- _Work task_: Locate "Add a responsibility level for Hardware" in the listing. Transcribe the line that contains it and every line that follows, through the last, omitting all pictures.

- _Data extract_:
BEGIN

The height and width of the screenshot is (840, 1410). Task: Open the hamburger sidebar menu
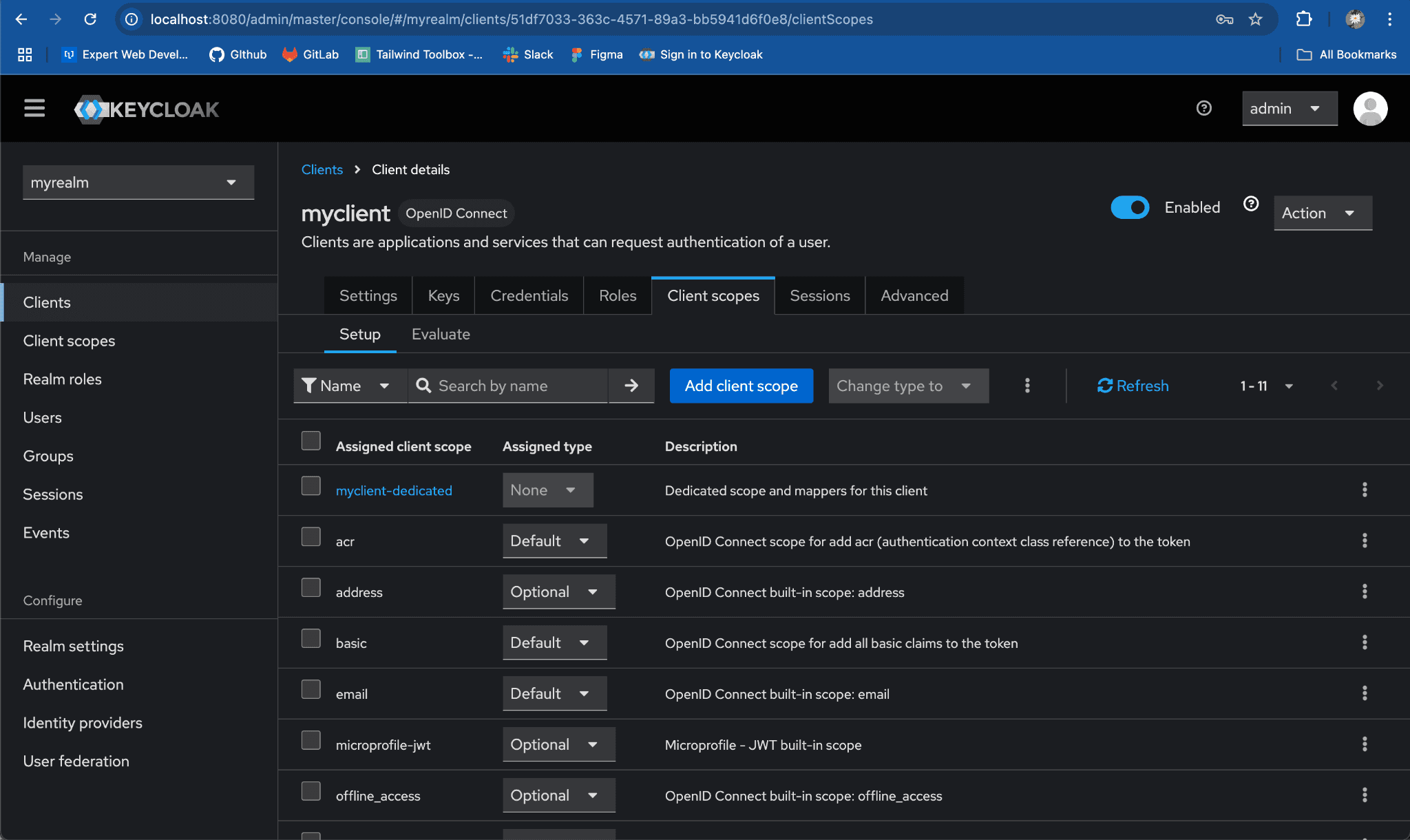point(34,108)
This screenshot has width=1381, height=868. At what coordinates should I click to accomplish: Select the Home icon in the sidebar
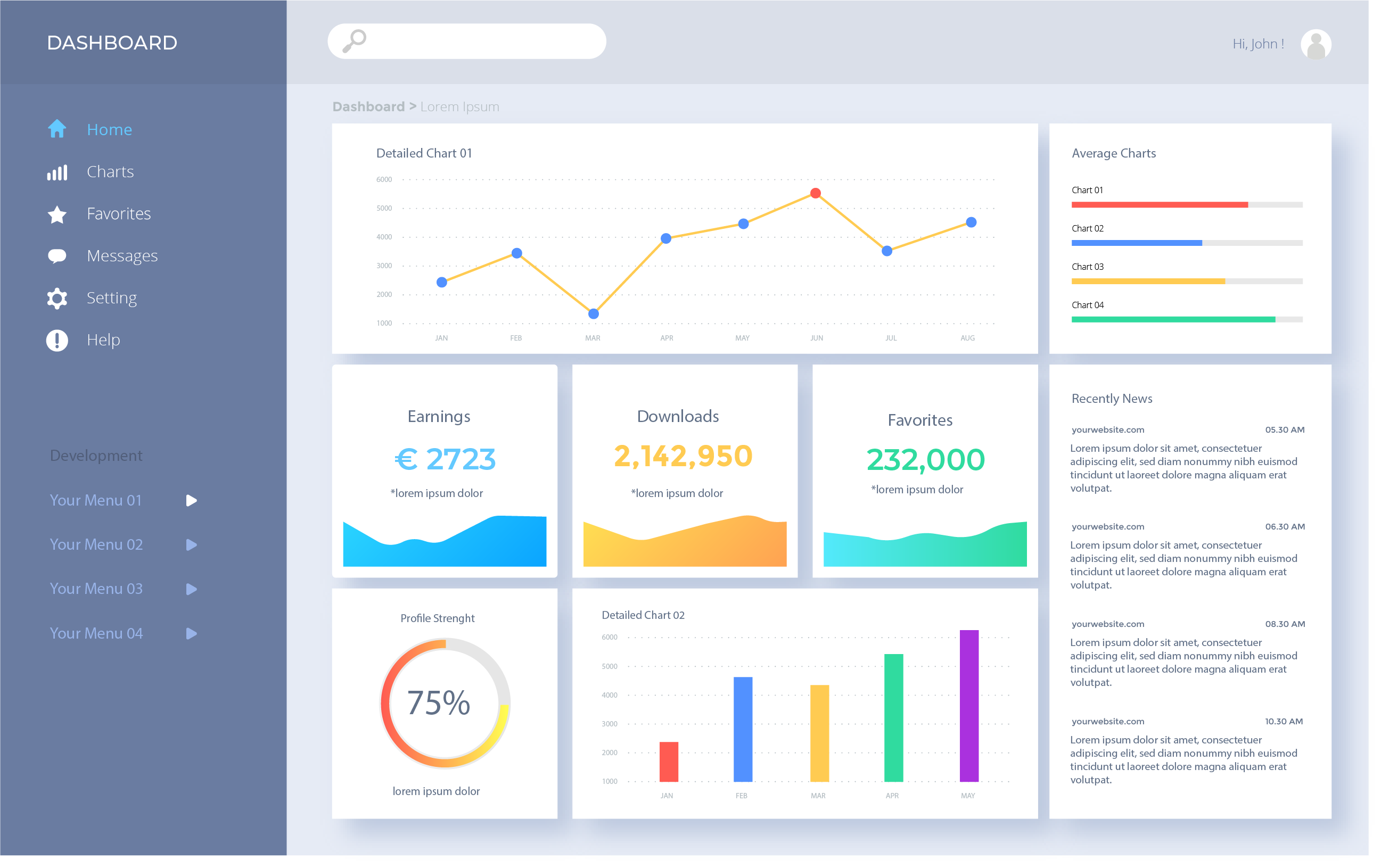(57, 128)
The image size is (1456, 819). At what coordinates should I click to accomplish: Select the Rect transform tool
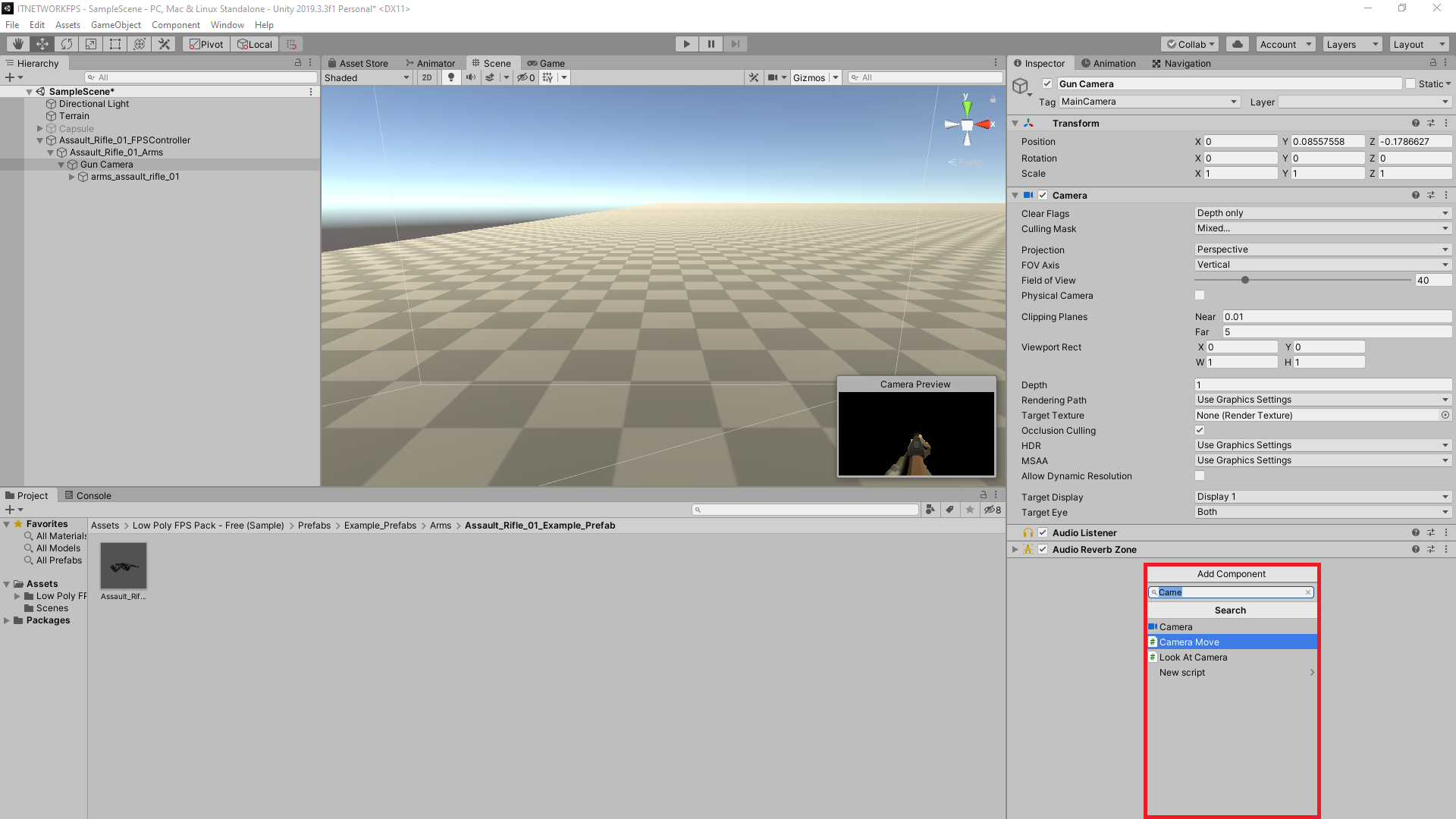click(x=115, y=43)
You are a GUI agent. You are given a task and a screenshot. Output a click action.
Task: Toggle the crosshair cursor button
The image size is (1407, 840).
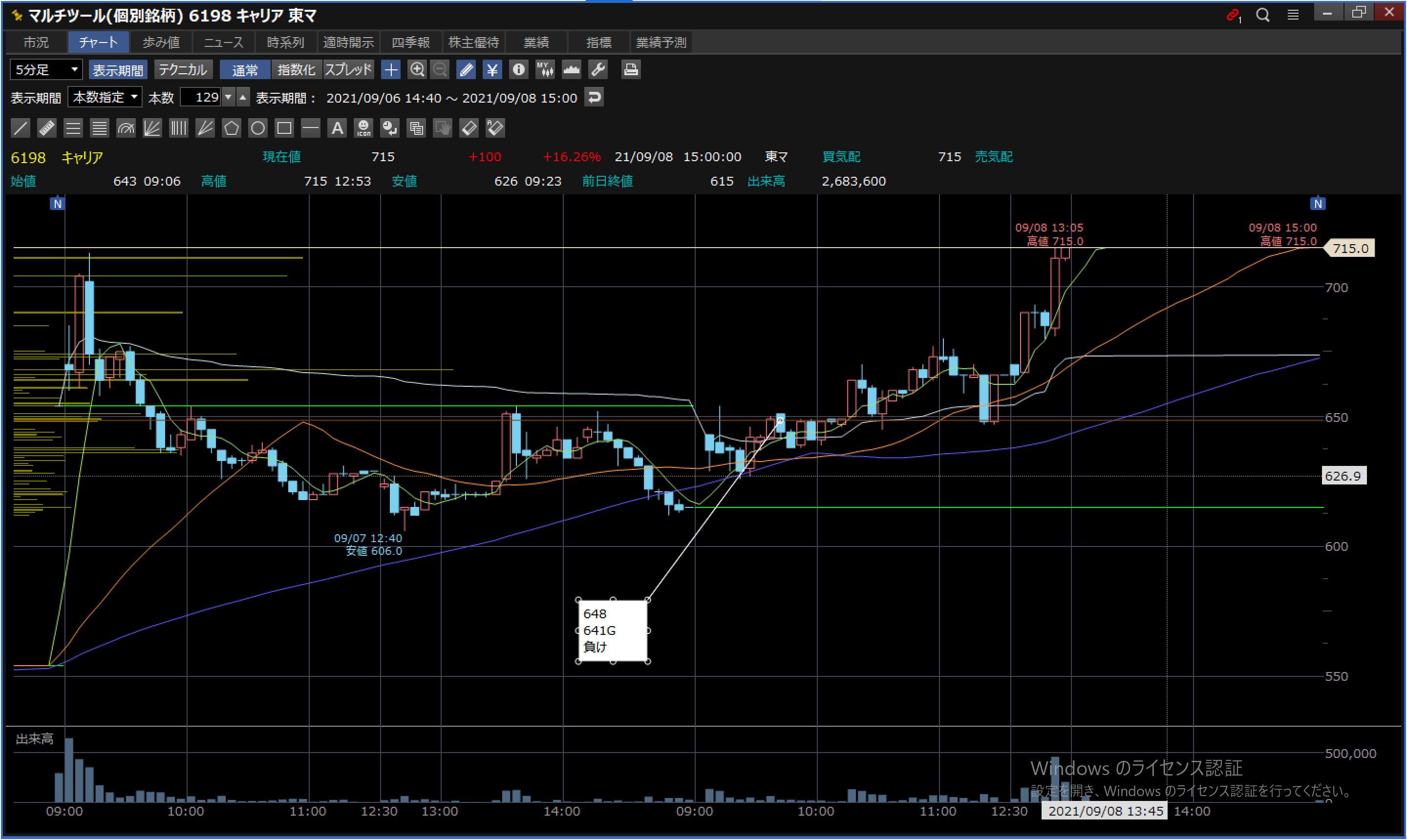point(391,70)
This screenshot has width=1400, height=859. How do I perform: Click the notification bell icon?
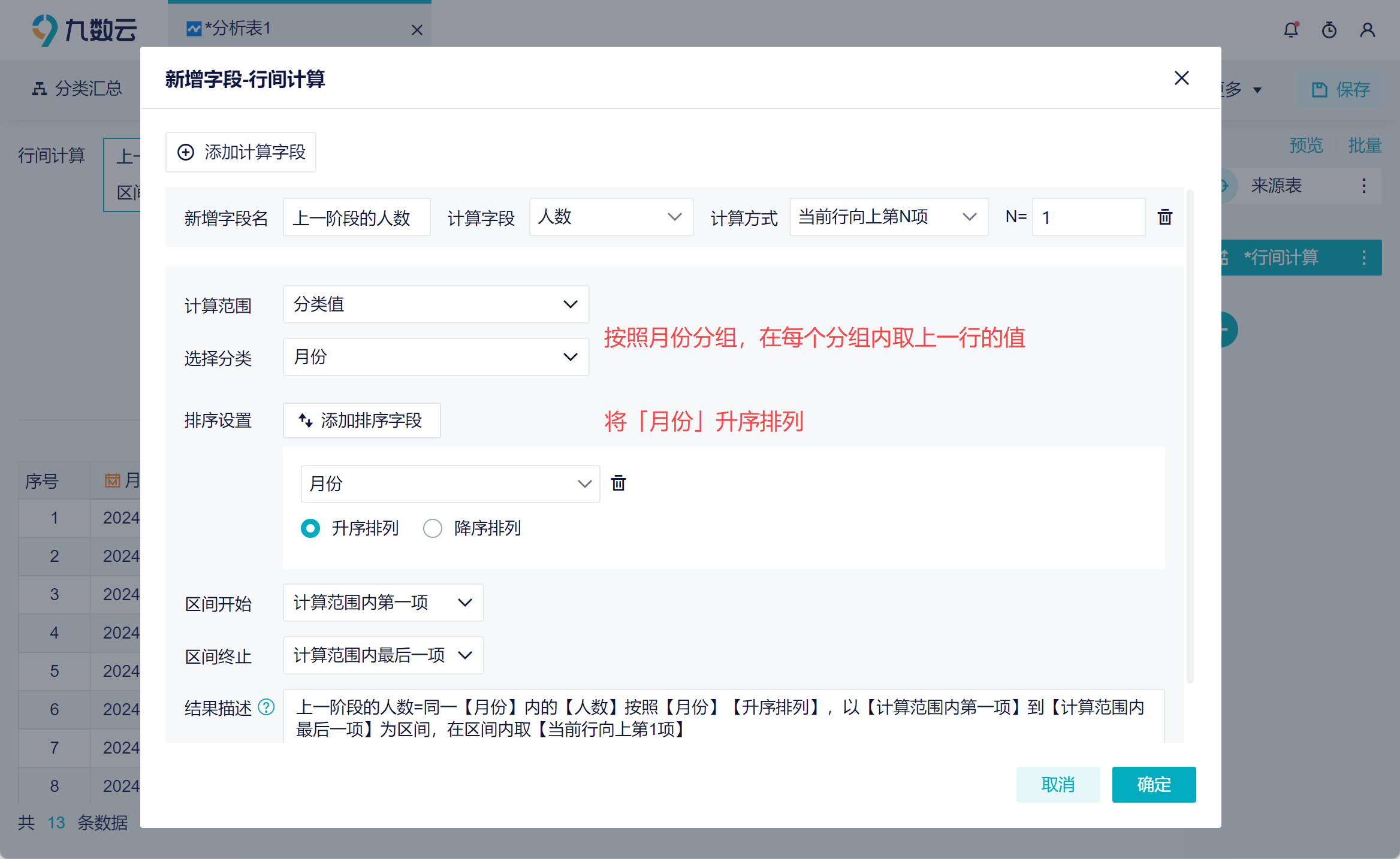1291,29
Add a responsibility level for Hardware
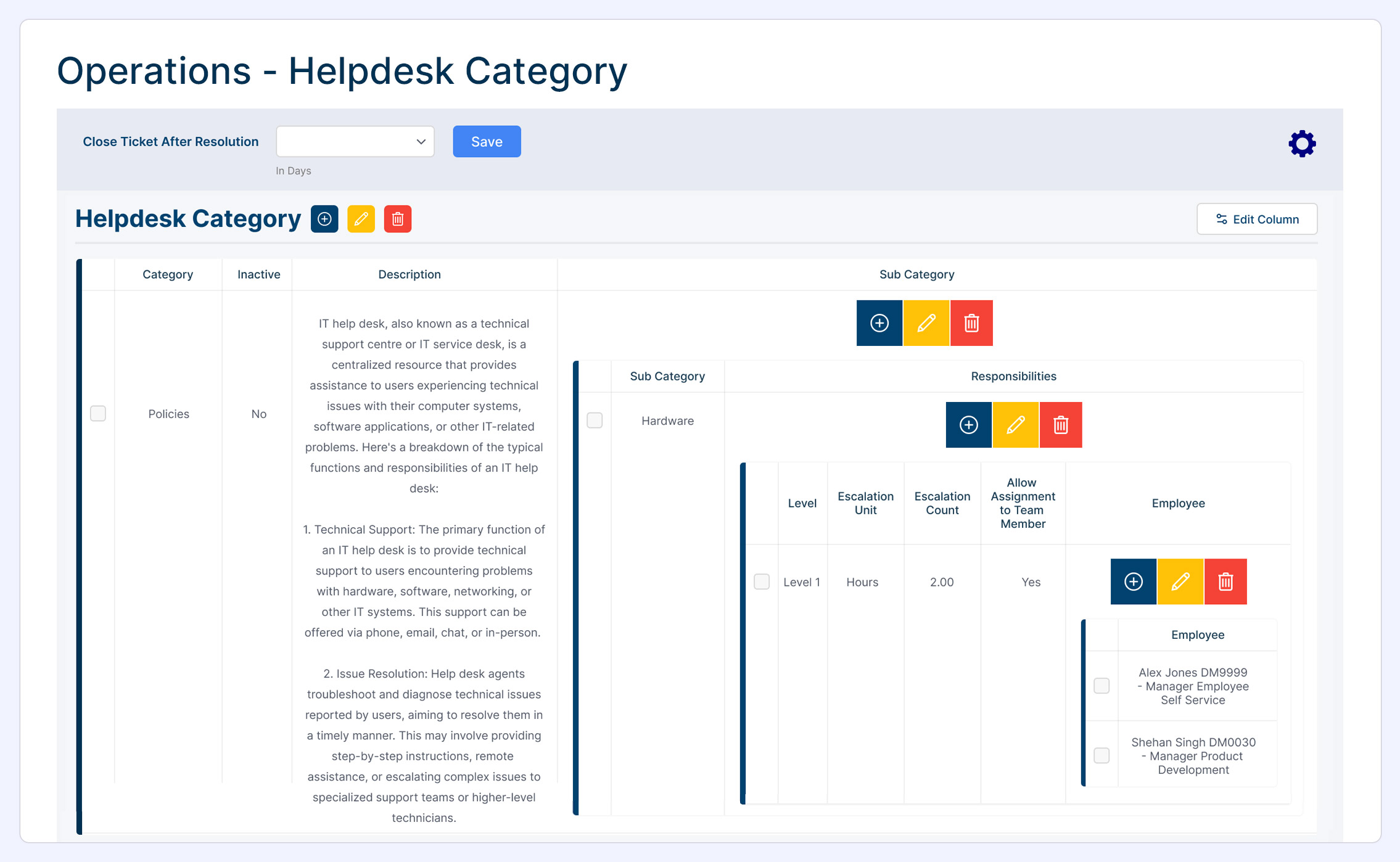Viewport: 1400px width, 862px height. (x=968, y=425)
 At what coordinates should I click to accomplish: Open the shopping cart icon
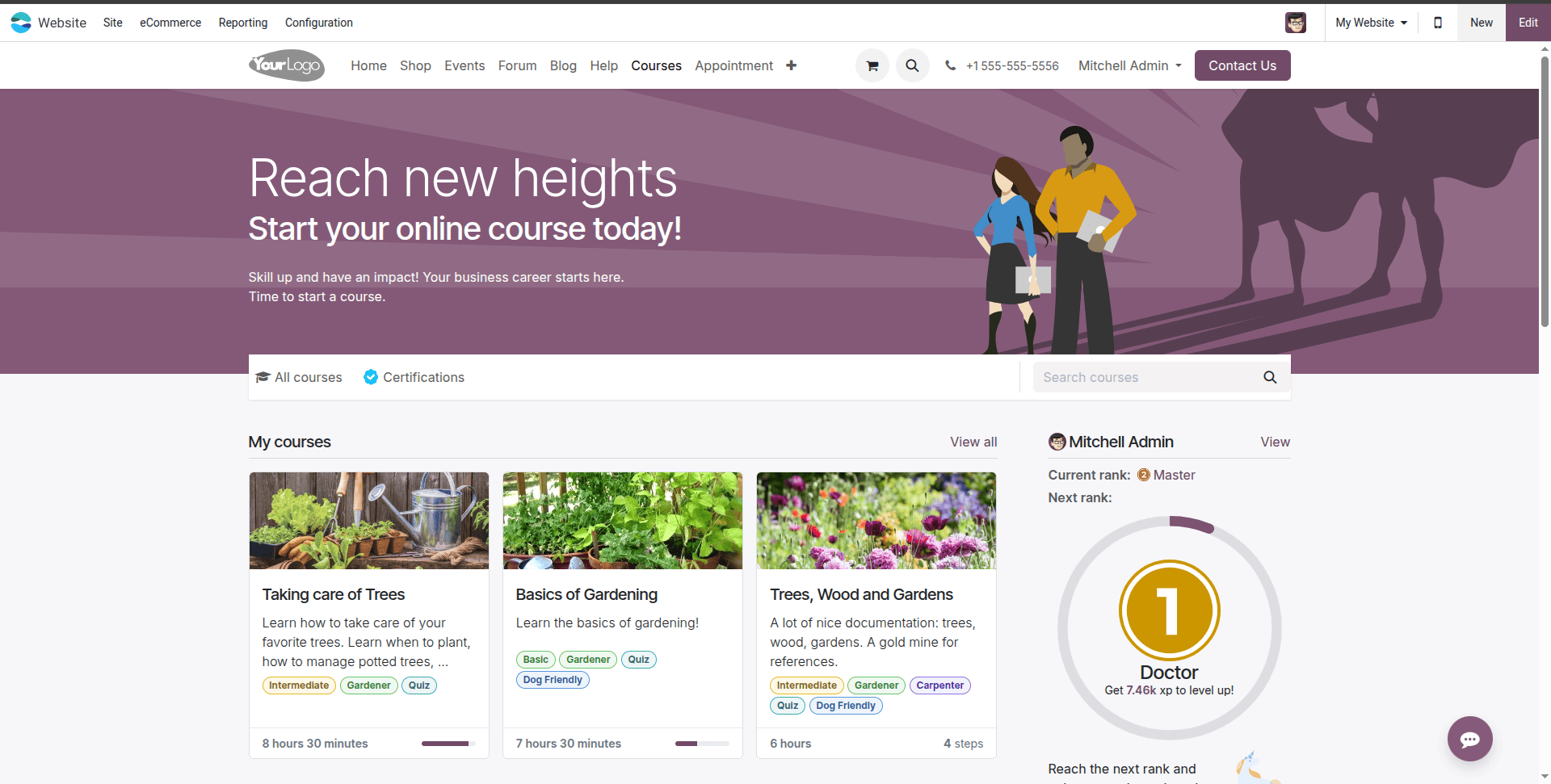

END

- _Problem solution_:
Add a responsibility level for Hardware
Viewport: 1400px width, 862px height. (x=968, y=425)
 At what coordinates should I click to accomplish: Open the shopping cart icon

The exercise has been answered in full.